Toujours à l’affût de livres qui sortent de l’ordinaire, mon frère m’a offert récemment Manifeste incertain 7, L’immense poésie, de Frédéric Pajak. L’occasion pour moi de découvrir l’entreprise originale de cet écrivain, éditeur et dessinateur, dont les ouvrages sont  réalisés dans  un superbe papier et accompagnés de dessins à l’encre de Chine de toute beauté.  Comme le dit David Caviglioli : « Ca ne sort pas d'une usine à livres. C'est du livre pensé, de la fabrication soignée. Il [l’auteur] les contrôle de bout en bout, les met en pages, choisit l'imprimeur et le papier. Travail d'artiste. »

Après de nombreux ouvrages et une série plus récente de quatre livres qui, selon lui, ne sont que les chapitres d'« un seul et même livre dédié à la solitude, à l'enfance, à l'amour », Frédéric Pajak a entrepris le cycle du Manifeste incertain. Il y a bien longtemps, alors qu’il était en Italie pendant les Années de plomb, et qu’il se percevait insensible à toutes les idéologies, ce titre oxymorique s’est imposé à lui et ne l’a plus quitté. « Ce titre, c’est ma vie », affirme-t-il, l’existence n’étant, selon lui,  que paradoxes et incertitude.

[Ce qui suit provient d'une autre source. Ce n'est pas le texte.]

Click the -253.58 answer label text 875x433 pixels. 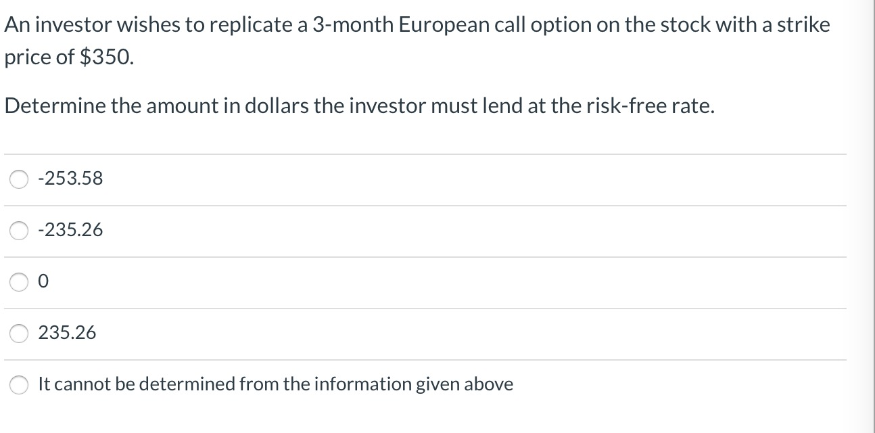point(70,179)
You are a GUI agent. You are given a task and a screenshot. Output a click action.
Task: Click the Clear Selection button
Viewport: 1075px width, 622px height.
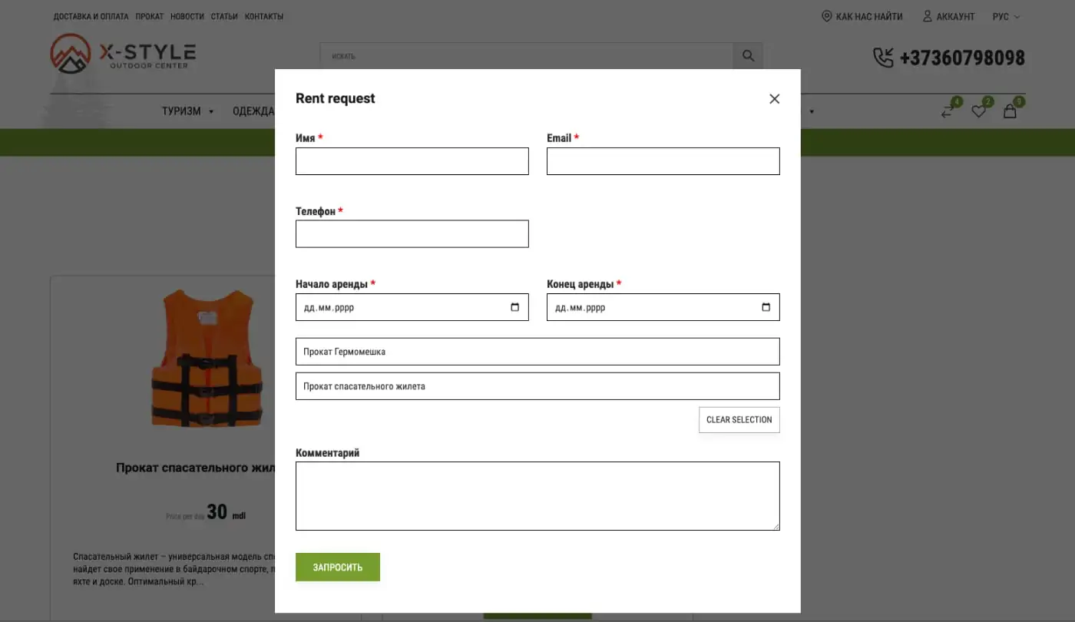tap(739, 419)
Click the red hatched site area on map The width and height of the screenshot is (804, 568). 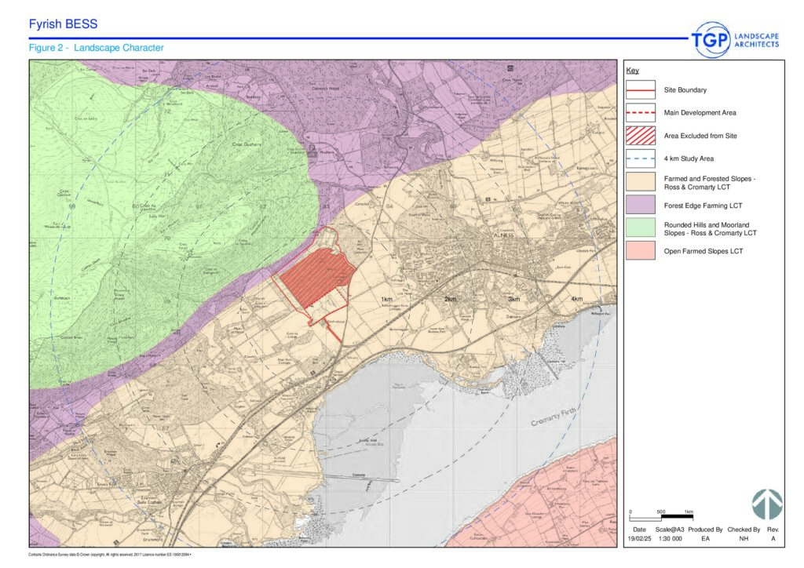pyautogui.click(x=316, y=279)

Est donc née cette idée de réaliser un « livre sans fin » dont, après un long temps, il s’est décidé à publier un volume chaque année depuis 2012. Plutôt que « volume », le mot de « chapitre » serait d’ailleurs plus juste pour ce travail colossal, sorte de « conversation» avec les artistes qu’il affectionne : Ezra Pound, Van Gogh, Walter Benjamin entre autres, les derniers étant Léautaud et Ernest Renan. Subtile association entre souvenirs autobiographiques, biographie des écrivains et dessins personnels, ces ouvrages peuvent se lire comme une méditation sur le « métier de vivre », cher à Cesare Pavese.

Emily Dickinson

Résultat d’un travail énorme de lecture et de recherche, ces livres sont aussi une réflexion particulière, apparemment fragmentée, sur l’Histoire avec un grand H. Mais aussi et surtout sur la petite histoire, celle des vaincus, des laissés pour compte, des « chiffonniers », ainsi que les appelait Walter Benjamin. Certes les artistes que Frédéric Pajak retient sont désormais célèbres mais ils furent méconnus à leur époque. Ainsi Van Gogh ne vendit qu’un seul tableau de son vivant, Nietzsche n’eut que 88 lecteur et Walter Benjamin ne vendit aucun livre. Les deux poètes que l’auteur choisit pour le Manifeste incertain 7 sont aussi dans ce cas : Emily Dickinson ne publia de son temps qu’une dizaine de poèmes et Marina Tsvétaïéva fut effacée de l’histoire soviétique. Le miracle est que ces « ratés », ces « oubliés – mais qui étaient intimement persuadés qu’ils feraient partie de l’histoire de l’Art - soient désormais les auteurs le plus lus au monde !

Marina Tsvétaïéva

Quel est le point commun me direz-vous entre Emily Dickinson (1830-1886), la recluse de la Nouvelle Angleterre, et Marina Tsvétaïéva, l’éternelle exilée, les deux poètes du Manifeste incertain 7 ? Si l’une, sédentaire, passe toute sa vie à Amherst dans le Massachusetts, l’autre, toujours en mouvement, sillonne l’Europe et la Russie. Si l’on ne connaît que deux histoires amoureuses à la première, la seconde connut nombre de passions. En fait, ce qui les réunit, c’est qu’elles se consacrèrent toutes deux à « l’immense poésie », une tâche qui « n’est plus seulement évocation, elle est  révélation ». Et même si Emily Dickinson connaît la difficulté extrême d’exprimer « le destin de l’âme », elle « se résout à cette quête insensée ». Quant au poète russe, elle se contente de dire : « Qu’est-ce que je fais sur terre ? – J’écoute mon âme. »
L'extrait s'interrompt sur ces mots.